The "temporary retreat" comes after the return of junta soldiers to the vital strategic area that is a conduit for annual foreign trade of more than $1 billion
Published : 24 Apr 2024, 10:40 AM
A Myanmar rebel group has withdrawn its troops from a town along the Thai border following a counteroffensive by soldiers of the ruling junta from whom the rebels had this month wrested the key trading post, an official said on Wednesday.
A spokesman for the Karen National Union (KNU) said the "temporary retreat" from the town of Myawaddy came after the return of junta soldiers to the vital strategic area that is a conduit for annual foreign trade of more than $1 billion.
"KNLA troops will ... destroy the junta troops and their back-up troops who marched to Myawaddy," Saw Taw Nee told Reuters, referring to the group's armed wing, the Karen National Liberation Army, one of Myanmar's oldest ethnic fighting forces.
Fighting had flared as recently as Saturday in Myawaddy, forcing 3,000 civilians to flee as rebels fought to flush out Myanmar junta troops holed up for days at a border bridge crossing.

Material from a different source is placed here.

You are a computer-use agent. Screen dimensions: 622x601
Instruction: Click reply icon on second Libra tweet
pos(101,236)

Many of those civilians have since returned, the Thai government has said, adding that it had also urged Myanmar to keep the fighting from spilling across the border.

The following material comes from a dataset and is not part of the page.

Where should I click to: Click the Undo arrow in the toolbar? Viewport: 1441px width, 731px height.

Photographs posted on some pro-junta social media groups showed a handful of soldiers raising the Myanmar flag at a military base the KNU had controlled just days before, and where the rebel group had raised its own banner.
The junta, which has mounted a counter-offensive to retake Myawaddy, was able to enter the area with the help of a regional militia that had stood aside when the KNU laid siege to Myawaddy early in April, according to Saw Taw Nee.
Officials from the militia group, the Karen National Army, and the junta did not respond to telephone calls from Reuters to seek comment.
Three years after its coup ousted a democratically-elected civilian government, Myanmar's junta is under unprecedented pressure, having lost control of a string of key frontier areas to rebel groups.